◆ Required task 1:
Answer these questions from the blog excerpt below:
(a) Between which years did railings appear outside the pub?
(b) Who recommended the Dog & Doublet?
(c) At what hour did places like The Posada close?

The change from Banks's to Marstons is less drastic (they are, in essence, the same company) with a complete repaint, the disappearance of the hanging sign and a straightening of the main TV aerial!
Outside the pub, railings appeared between 1991 and 2001 and, on each occasion, the street light has been changed.
One final observation, that I didn't notice on any of our visits, is what looks like a post box just to the left of the street light! I'll have to check that next time I'm there (in about 10 - 15 years time!!)
Monday, 20 June 2016
I set out on this blogging journey almost five years ago. I had lots of photos of the outside of pubs and I wanted to show how they'd changed (or not) throughout the years. Over the past few weeks, I've noticed a slight weakness in this approach - we still visit new pubs on our canal journeys, but by the time I report on them here (10, 15, 20 or more years in the future) I've generally forgotten what they were like on the inside. So, what better way to address this than to report on each new pub straight after the canal trip.
Our most recent foray on the cut took us into new territory on the Northern BCN and the delights of the Wyrley & Essington (or 'Curley Wyrley' as it is known), Rushall, Walsall and Tame Valley Canals.
But first, we were in Wolverhampton on the evening of Thursday 9th June 2016. After reporting on The Posada (#076), I received a comment from The Pub Curmudgeon that The Great Western was the go-to pub in Wolverhampton. Well, four years later and we finally made it...and he wasn't wrong!
|The Great Western, Wolverhampton|
Unfortunately it was early evening and the place was very quiet, but I can see that it is a great little pub with typically friendly locals and staff. We will be returning.
After an obligatory visit to The Posada and pleasant plate of pasta we headed for the Dog & Doublet which is a new establishment in the city centre and was recommended by Retired Martin.
|Dog & Doublet, Wolverhampton|
By this time it was 10:45 and people were queueing to get into Yates's across the street. However, the Dog & Doublet was ticking over nicely with a female singer singing folk style versions of modern(ish) pop songs. It is hard to believe that this is a new pub as it looked and felt like a long established 'proper' pub. As we sat there with our last pint of the evening, the pub actually got considerably busier which was hard to comprehend on a 'school night' until we discovered that it was open till 1 am and that places like The Posada closed at 11. Definitely another pub to return to at a later date.

◆ Given records:
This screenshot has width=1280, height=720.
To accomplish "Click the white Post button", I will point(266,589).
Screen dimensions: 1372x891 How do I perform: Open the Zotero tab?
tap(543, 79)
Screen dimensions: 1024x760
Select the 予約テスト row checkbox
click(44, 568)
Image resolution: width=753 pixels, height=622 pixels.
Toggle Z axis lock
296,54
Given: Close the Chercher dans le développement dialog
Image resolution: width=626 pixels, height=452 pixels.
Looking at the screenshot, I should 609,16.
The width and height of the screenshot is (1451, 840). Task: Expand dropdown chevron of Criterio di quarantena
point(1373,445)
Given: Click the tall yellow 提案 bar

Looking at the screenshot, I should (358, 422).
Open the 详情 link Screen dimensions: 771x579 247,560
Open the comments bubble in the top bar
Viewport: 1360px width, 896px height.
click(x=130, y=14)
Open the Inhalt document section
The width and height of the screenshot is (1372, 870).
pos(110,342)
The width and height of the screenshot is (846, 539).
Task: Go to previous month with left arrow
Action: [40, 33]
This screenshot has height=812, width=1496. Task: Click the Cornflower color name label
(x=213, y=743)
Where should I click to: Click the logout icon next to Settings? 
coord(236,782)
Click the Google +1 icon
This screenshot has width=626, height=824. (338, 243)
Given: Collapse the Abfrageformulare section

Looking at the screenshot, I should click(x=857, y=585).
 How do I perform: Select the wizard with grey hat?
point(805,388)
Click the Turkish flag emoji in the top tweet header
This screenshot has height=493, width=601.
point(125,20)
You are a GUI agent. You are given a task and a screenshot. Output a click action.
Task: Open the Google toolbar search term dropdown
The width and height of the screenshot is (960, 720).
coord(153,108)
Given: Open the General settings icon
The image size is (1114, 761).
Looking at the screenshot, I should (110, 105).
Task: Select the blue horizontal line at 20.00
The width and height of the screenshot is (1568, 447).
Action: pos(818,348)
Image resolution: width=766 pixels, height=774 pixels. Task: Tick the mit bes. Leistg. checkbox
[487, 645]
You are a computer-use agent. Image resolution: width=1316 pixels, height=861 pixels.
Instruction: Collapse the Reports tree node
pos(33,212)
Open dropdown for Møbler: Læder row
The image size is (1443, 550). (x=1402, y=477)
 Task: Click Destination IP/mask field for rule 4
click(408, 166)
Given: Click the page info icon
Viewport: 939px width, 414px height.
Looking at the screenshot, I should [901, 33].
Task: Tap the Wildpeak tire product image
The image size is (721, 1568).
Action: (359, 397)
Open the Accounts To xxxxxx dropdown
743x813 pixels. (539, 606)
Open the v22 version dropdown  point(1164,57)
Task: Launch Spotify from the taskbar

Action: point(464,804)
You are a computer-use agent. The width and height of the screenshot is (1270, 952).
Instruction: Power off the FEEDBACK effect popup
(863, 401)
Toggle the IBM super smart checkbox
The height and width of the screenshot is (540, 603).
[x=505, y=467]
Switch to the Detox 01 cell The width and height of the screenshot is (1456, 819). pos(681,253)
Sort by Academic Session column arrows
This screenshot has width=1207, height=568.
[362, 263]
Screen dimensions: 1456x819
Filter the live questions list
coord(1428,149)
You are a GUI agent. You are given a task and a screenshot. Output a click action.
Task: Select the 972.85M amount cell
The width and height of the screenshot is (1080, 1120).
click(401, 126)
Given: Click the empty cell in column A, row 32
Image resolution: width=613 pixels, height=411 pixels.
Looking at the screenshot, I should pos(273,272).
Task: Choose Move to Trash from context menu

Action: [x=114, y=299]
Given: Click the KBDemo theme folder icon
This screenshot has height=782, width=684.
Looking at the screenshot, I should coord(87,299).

◆ Required task 2:
Please reproduce the records word for word, starting with their first line and going on through the line with "point(1373,445)".

◆ Exercise solution 1:
(a) Between 1991 and 2001.
(b) Retired Martin.
(c) At 11.

◆ Exercise solution 2:
This screenshot has width=1280, height=720.
To accomplish "Click the white Post button", I will point(266,589).
Screen dimensions: 1372x891 How do I perform: Open the Zotero tab?
tap(543, 79)
Screen dimensions: 1024x760
Select the 予約テスト row checkbox
click(44, 568)
Image resolution: width=753 pixels, height=622 pixels.
Toggle Z axis lock
296,54
Given: Close the Chercher dans le développement dialog
Image resolution: width=626 pixels, height=452 pixels.
Looking at the screenshot, I should 609,16.
The width and height of the screenshot is (1451, 840). Task: Expand dropdown chevron of Criterio di quarantena
point(1373,445)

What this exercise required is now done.